▸ **WHAT THE TASK REQUIRES**: Having found the line containing "How do I perform: Toggle" in the records below, copy that line and each later one exactly, dropping pictures.

▸ **INPUT RECORDS**:
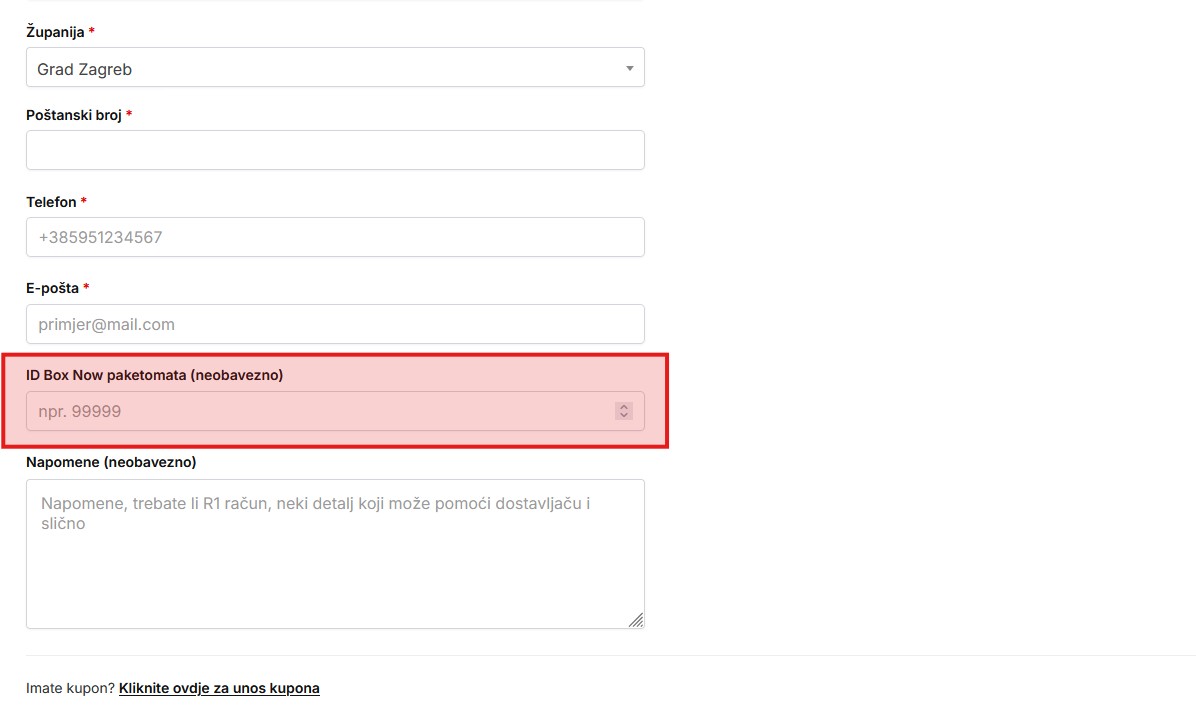The width and height of the screenshot is (1196, 719).
Task: Click the Telefon label text
Action: pyautogui.click(x=51, y=202)
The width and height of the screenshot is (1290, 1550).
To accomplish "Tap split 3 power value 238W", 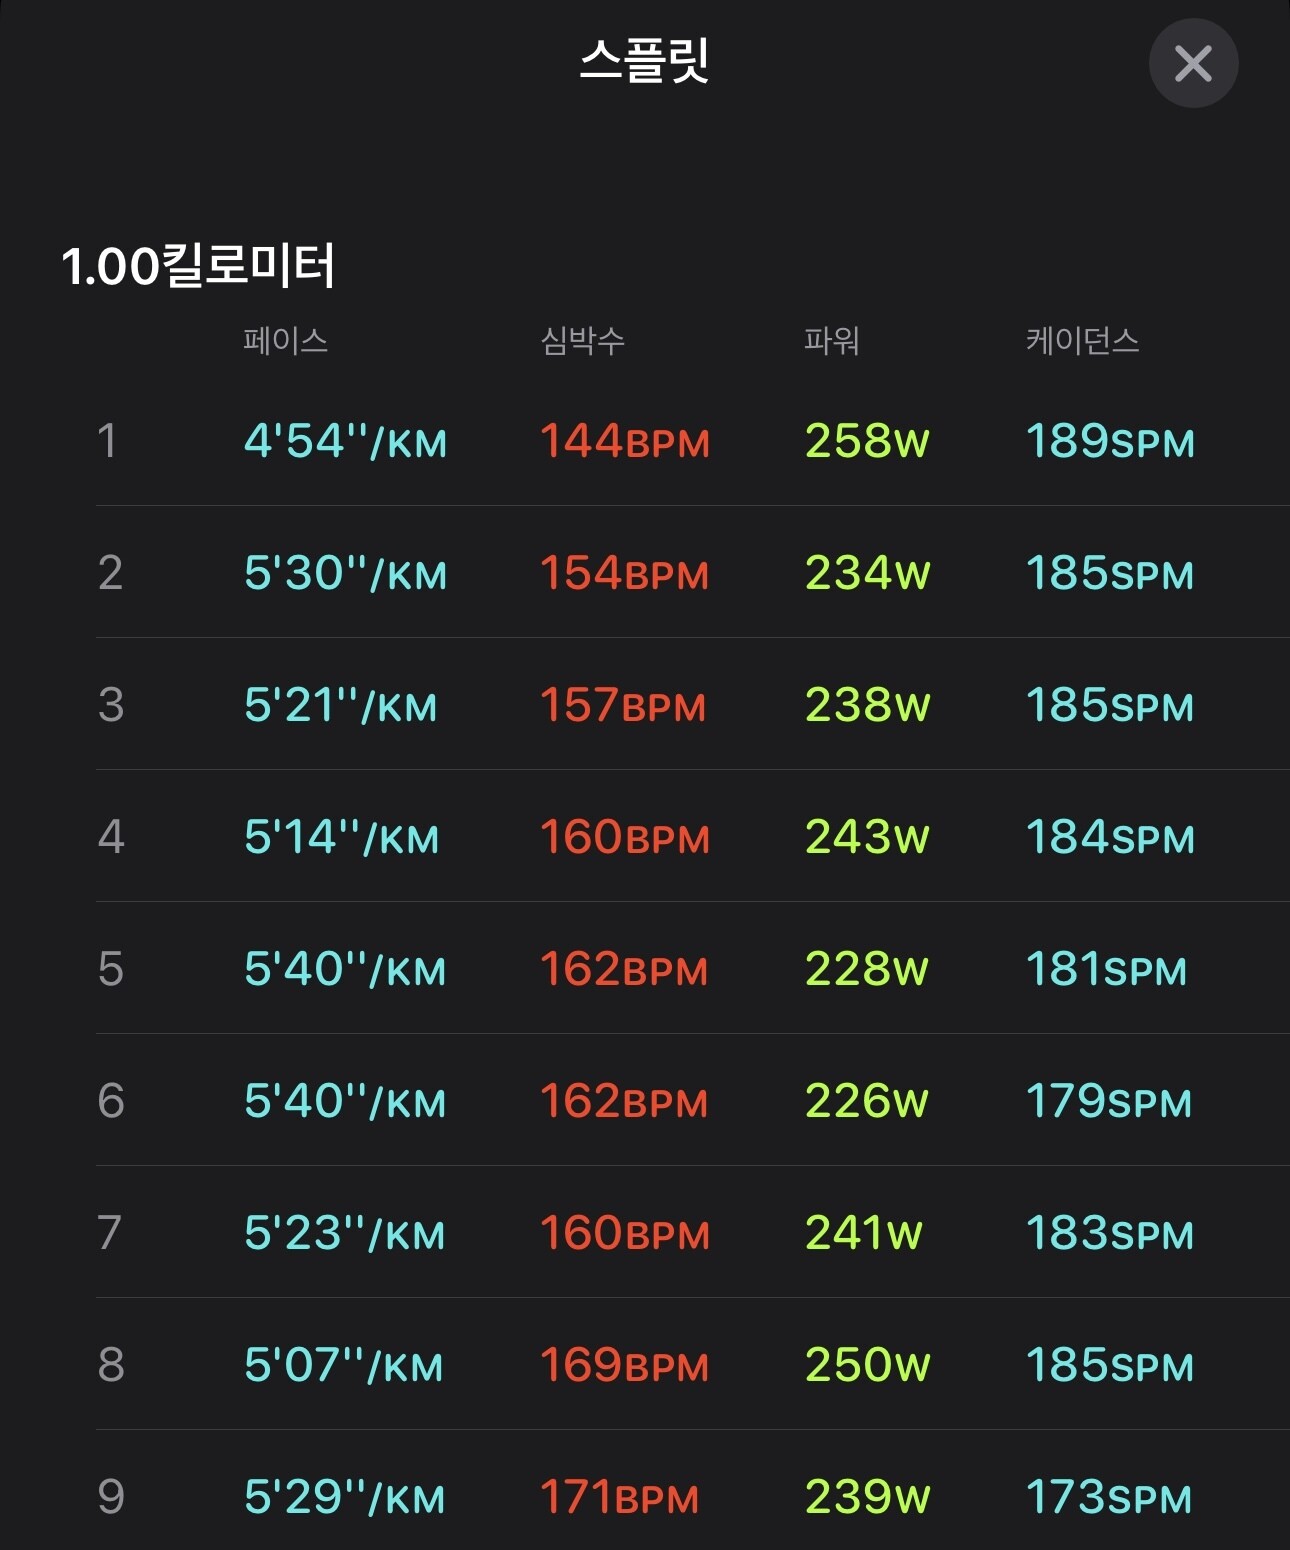I will 867,705.
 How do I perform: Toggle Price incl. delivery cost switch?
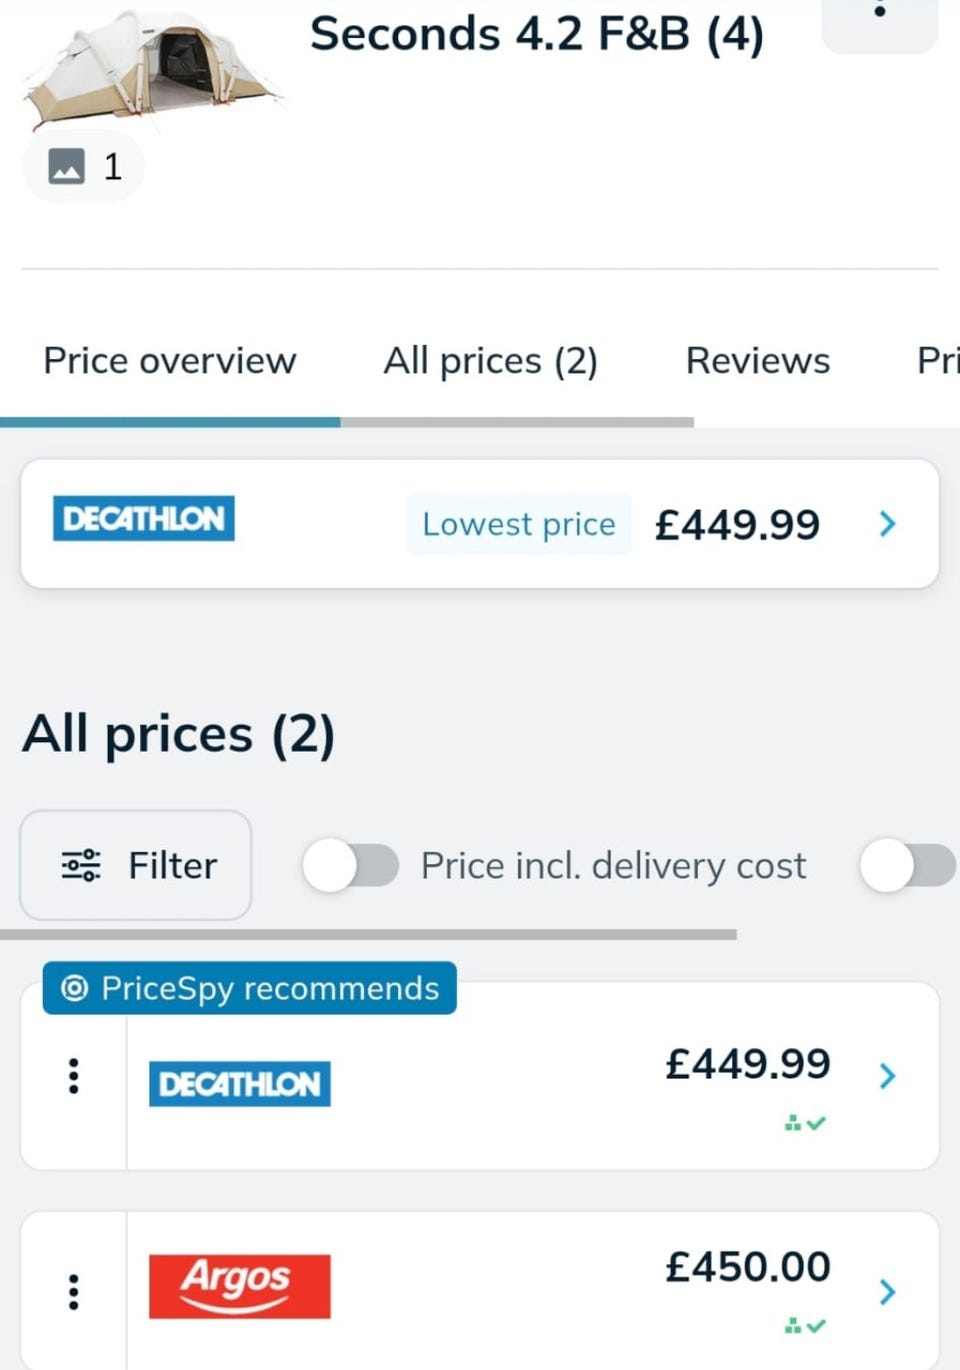351,865
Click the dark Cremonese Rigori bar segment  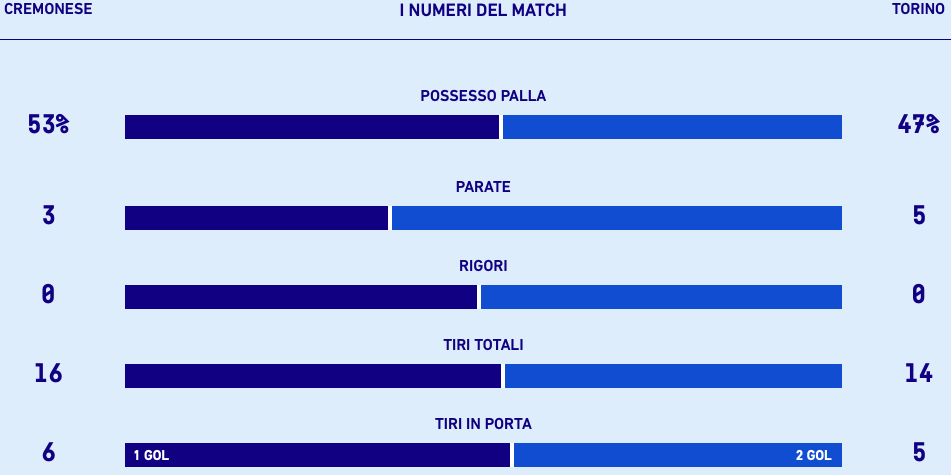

▸ **EXPECTED ANSWER**:
 How do I perform: Toggle Price incl. delivery cost switch?
351,865
Click the dark Cremonese Rigori bar segment  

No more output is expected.